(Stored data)

*** Begin section ***

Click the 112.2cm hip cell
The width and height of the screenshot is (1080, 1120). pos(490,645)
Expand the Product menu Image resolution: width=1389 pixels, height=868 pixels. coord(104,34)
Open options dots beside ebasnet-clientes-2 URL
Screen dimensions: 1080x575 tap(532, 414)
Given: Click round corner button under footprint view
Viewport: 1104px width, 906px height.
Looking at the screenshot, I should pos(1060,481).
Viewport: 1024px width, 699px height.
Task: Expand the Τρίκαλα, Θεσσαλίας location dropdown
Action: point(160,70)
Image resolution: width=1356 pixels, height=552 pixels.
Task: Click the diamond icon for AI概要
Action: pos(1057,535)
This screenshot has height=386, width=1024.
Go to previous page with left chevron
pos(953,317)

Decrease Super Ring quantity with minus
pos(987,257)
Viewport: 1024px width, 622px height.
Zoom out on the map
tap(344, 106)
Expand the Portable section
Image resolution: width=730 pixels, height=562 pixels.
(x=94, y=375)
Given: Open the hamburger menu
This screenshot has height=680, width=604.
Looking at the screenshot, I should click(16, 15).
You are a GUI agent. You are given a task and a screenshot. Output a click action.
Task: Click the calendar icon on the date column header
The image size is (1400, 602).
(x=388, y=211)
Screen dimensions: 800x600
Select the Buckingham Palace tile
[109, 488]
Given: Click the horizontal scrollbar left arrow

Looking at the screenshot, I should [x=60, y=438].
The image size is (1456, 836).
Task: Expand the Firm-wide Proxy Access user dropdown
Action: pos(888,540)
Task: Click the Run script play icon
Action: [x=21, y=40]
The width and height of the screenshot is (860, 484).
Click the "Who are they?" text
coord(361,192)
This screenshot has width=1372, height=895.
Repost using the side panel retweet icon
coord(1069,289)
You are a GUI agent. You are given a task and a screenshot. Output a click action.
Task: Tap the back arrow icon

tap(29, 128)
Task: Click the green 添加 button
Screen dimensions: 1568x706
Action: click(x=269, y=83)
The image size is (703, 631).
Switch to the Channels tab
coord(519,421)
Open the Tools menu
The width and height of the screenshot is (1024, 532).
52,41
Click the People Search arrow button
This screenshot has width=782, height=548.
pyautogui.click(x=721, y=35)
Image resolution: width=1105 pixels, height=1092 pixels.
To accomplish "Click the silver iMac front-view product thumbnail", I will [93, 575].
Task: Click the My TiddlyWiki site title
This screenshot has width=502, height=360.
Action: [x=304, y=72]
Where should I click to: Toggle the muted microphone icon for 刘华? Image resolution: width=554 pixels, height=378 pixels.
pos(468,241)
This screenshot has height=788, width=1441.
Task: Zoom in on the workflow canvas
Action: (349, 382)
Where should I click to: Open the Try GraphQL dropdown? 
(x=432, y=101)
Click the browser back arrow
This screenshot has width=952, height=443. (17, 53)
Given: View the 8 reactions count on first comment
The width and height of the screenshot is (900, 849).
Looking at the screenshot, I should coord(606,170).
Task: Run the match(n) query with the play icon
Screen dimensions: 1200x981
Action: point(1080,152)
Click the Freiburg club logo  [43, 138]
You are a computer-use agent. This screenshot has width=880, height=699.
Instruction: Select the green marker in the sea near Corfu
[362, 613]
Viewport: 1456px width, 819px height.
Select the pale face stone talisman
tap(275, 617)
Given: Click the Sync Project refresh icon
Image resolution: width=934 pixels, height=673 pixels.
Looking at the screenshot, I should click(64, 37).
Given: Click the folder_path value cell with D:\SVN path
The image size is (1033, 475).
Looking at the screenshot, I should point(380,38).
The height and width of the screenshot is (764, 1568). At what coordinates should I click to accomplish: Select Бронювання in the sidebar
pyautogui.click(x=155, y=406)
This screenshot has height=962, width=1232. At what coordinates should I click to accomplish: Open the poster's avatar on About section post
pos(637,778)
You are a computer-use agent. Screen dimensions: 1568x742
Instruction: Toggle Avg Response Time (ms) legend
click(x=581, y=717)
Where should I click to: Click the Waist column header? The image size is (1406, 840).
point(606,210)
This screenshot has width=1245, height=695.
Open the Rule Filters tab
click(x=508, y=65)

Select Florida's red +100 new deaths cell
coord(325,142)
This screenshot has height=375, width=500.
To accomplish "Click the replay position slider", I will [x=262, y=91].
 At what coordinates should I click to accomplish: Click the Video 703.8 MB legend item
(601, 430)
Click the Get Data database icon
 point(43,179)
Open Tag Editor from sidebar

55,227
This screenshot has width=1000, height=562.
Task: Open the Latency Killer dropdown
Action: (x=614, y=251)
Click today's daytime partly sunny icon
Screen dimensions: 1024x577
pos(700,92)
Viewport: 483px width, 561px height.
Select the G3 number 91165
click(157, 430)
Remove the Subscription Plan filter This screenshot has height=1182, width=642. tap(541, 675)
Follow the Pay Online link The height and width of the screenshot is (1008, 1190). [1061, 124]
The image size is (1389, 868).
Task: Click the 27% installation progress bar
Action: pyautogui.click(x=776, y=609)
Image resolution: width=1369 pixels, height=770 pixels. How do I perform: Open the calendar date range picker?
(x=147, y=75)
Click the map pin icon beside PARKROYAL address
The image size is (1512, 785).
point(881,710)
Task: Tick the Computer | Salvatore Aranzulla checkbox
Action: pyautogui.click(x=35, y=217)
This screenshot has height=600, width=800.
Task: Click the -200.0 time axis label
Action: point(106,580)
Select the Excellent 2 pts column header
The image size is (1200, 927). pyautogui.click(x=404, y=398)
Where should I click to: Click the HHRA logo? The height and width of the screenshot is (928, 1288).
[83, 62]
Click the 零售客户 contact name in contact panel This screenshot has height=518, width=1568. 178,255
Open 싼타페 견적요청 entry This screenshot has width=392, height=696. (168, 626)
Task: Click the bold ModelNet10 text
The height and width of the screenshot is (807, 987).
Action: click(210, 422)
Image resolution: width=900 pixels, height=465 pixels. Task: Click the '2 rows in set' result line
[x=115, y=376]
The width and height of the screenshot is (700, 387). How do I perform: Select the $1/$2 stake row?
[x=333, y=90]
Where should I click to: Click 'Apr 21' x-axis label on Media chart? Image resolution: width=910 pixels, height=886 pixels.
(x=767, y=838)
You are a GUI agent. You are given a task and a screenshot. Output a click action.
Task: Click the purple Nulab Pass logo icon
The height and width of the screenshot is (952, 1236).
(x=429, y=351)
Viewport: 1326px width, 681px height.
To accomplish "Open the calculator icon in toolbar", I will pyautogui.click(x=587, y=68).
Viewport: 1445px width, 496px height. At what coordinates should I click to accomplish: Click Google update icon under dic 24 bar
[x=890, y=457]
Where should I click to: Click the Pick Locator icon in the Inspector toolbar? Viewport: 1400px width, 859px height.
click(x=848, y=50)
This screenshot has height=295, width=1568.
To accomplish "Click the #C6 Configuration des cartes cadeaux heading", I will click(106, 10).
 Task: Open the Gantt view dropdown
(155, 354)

*** End section ***

* Your goal
Print out the complete data above, character for character.

* Reply to the task
Click the 112.2cm hip cell
The width and height of the screenshot is (1080, 1120). pos(490,645)
Expand the Product menu Image resolution: width=1389 pixels, height=868 pixels. coord(104,34)
Open options dots beside ebasnet-clientes-2 URL
Screen dimensions: 1080x575 tap(532, 414)
Given: Click round corner button under footprint view
Viewport: 1104px width, 906px height.
Looking at the screenshot, I should pos(1060,481).
Viewport: 1024px width, 699px height.
Task: Expand the Τρίκαλα, Θεσσαλίας location dropdown
Action: point(160,70)
Image resolution: width=1356 pixels, height=552 pixels.
Task: Click the diamond icon for AI概要
Action: pos(1057,535)
This screenshot has height=386, width=1024.
Go to previous page with left chevron
pos(953,317)

Decrease Super Ring quantity with minus
pos(987,257)
Viewport: 1024px width, 622px height.
Zoom out on the map
tap(344, 106)
Expand the Portable section
Image resolution: width=730 pixels, height=562 pixels.
(x=94, y=375)
Given: Open the hamburger menu
This screenshot has height=680, width=604.
Looking at the screenshot, I should click(16, 15).
You are a GUI agent. You are given a task and a screenshot. Output a click action.
Task: Click the calendar icon on the date column header
The image size is (1400, 602).
(x=388, y=211)
Screen dimensions: 800x600
Select the Buckingham Palace tile
[109, 488]
Given: Click the horizontal scrollbar left arrow

Looking at the screenshot, I should [x=60, y=438].
The image size is (1456, 836).
Task: Expand the Firm-wide Proxy Access user dropdown
Action: pos(888,540)
Task: Click the Run script play icon
Action: [x=21, y=40]
The width and height of the screenshot is (860, 484).
Click the "Who are they?" text
coord(361,192)
This screenshot has width=1372, height=895.
Repost using the side panel retweet icon
coord(1069,289)
You are a GUI agent. You are given a task and a screenshot. Output a click action.
Task: Tap the back arrow icon

tap(29, 128)
Task: Click the green 添加 button
Screen dimensions: 1568x706
Action: click(x=269, y=83)
The image size is (703, 631).
Switch to the Channels tab
coord(519,421)
Open the Tools menu
The width and height of the screenshot is (1024, 532).
52,41
Click the People Search arrow button
This screenshot has width=782, height=548.
pyautogui.click(x=721, y=35)
Image resolution: width=1105 pixels, height=1092 pixels.
To accomplish "Click the silver iMac front-view product thumbnail", I will [93, 575].
Task: Click the My TiddlyWiki site title
This screenshot has width=502, height=360.
Action: [x=304, y=72]
Where should I click to: Toggle the muted microphone icon for 刘华? Image resolution: width=554 pixels, height=378 pixels.
pos(468,241)
This screenshot has height=788, width=1441.
Task: Zoom in on the workflow canvas
Action: (349, 382)
Where should I click to: Open the Try GraphQL dropdown? 
(x=432, y=101)
Click the browser back arrow
This screenshot has width=952, height=443. (17, 53)
Given: View the 8 reactions count on first comment
The width and height of the screenshot is (900, 849).
Looking at the screenshot, I should coord(606,170).
Task: Run the match(n) query with the play icon
Screen dimensions: 1200x981
Action: point(1080,152)
Click the Freiburg club logo  [43, 138]
You are a computer-use agent. This screenshot has width=880, height=699.
Instruction: Select the green marker in the sea near Corfu
[362, 613]
Viewport: 1456px width, 819px height.
Select the pale face stone talisman
tap(275, 617)
Given: Click the Sync Project refresh icon
Image resolution: width=934 pixels, height=673 pixels.
Looking at the screenshot, I should click(64, 37).
Given: Click the folder_path value cell with D:\SVN path
The image size is (1033, 475).
Looking at the screenshot, I should point(380,38).
The height and width of the screenshot is (764, 1568). At what coordinates should I click to accomplish: Select Бронювання in the sidebar
pyautogui.click(x=155, y=406)
This screenshot has height=962, width=1232. At what coordinates should I click to accomplish: Open the poster's avatar on About section post
pos(637,778)
You are a computer-use agent. Screen dimensions: 1568x742
Instruction: Toggle Avg Response Time (ms) legend
click(x=581, y=717)
Where should I click to: Click the Waist column header? The image size is (1406, 840).
point(606,210)
This screenshot has width=1245, height=695.
Open the Rule Filters tab
click(x=508, y=65)

Select Florida's red +100 new deaths cell
coord(325,142)
This screenshot has height=375, width=500.
To accomplish "Click the replay position slider", I will [x=262, y=91].
 At what coordinates should I click to accomplish: Click the Video 703.8 MB legend item
(601, 430)
Click the Get Data database icon
 point(43,179)
Open Tag Editor from sidebar

55,227
This screenshot has width=1000, height=562.
Task: Open the Latency Killer dropdown
Action: (x=614, y=251)
Click today's daytime partly sunny icon
Screen dimensions: 1024x577
pos(700,92)
Viewport: 483px width, 561px height.
Select the G3 number 91165
click(157, 430)
Remove the Subscription Plan filter This screenshot has height=1182, width=642. tap(541, 675)
Follow the Pay Online link The height and width of the screenshot is (1008, 1190). [1061, 124]
The image size is (1389, 868).
Task: Click the 27% installation progress bar
Action: pyautogui.click(x=776, y=609)
Image resolution: width=1369 pixels, height=770 pixels. How do I perform: Open the calendar date range picker?
(x=147, y=75)
Click the map pin icon beside PARKROYAL address
The image size is (1512, 785).
point(881,710)
Task: Tick the Computer | Salvatore Aranzulla checkbox
Action: pyautogui.click(x=35, y=217)
This screenshot has height=600, width=800.
Task: Click the -200.0 time axis label
Action: point(106,580)
Select the Excellent 2 pts column header
The image size is (1200, 927). pyautogui.click(x=404, y=398)
Where should I click to: Click the HHRA logo? The height and width of the screenshot is (928, 1288).
[83, 62]
Click the 零售客户 contact name in contact panel This screenshot has height=518, width=1568. 178,255
Open 싼타페 견적요청 entry This screenshot has width=392, height=696. (168, 626)
Task: Click the bold ModelNet10 text
The height and width of the screenshot is (807, 987).
Action: click(210, 422)
Image resolution: width=900 pixels, height=465 pixels. Task: Click the '2 rows in set' result line
[x=115, y=376]
The width and height of the screenshot is (700, 387). How do I perform: Select the $1/$2 stake row?
[x=333, y=90]
Where should I click to: Click 'Apr 21' x-axis label on Media chart? Image resolution: width=910 pixels, height=886 pixels.
(x=767, y=838)
You are a GUI agent. You are given a task and a screenshot. Output a click action.
Task: Click the purple Nulab Pass logo icon
The height and width of the screenshot is (952, 1236).
(x=429, y=351)
Viewport: 1326px width, 681px height.
To accomplish "Open the calculator icon in toolbar", I will pyautogui.click(x=587, y=68).
Viewport: 1445px width, 496px height. At what coordinates should I click to accomplish: Click Google update icon under dic 24 bar
[x=890, y=457]
Where should I click to: Click the Pick Locator icon in the Inspector toolbar? Viewport: 1400px width, 859px height.
click(x=848, y=50)
This screenshot has height=295, width=1568.
To accomplish "Click the #C6 Configuration des cartes cadeaux heading", I will click(106, 10).
 Task: Open the Gantt view dropdown
(155, 354)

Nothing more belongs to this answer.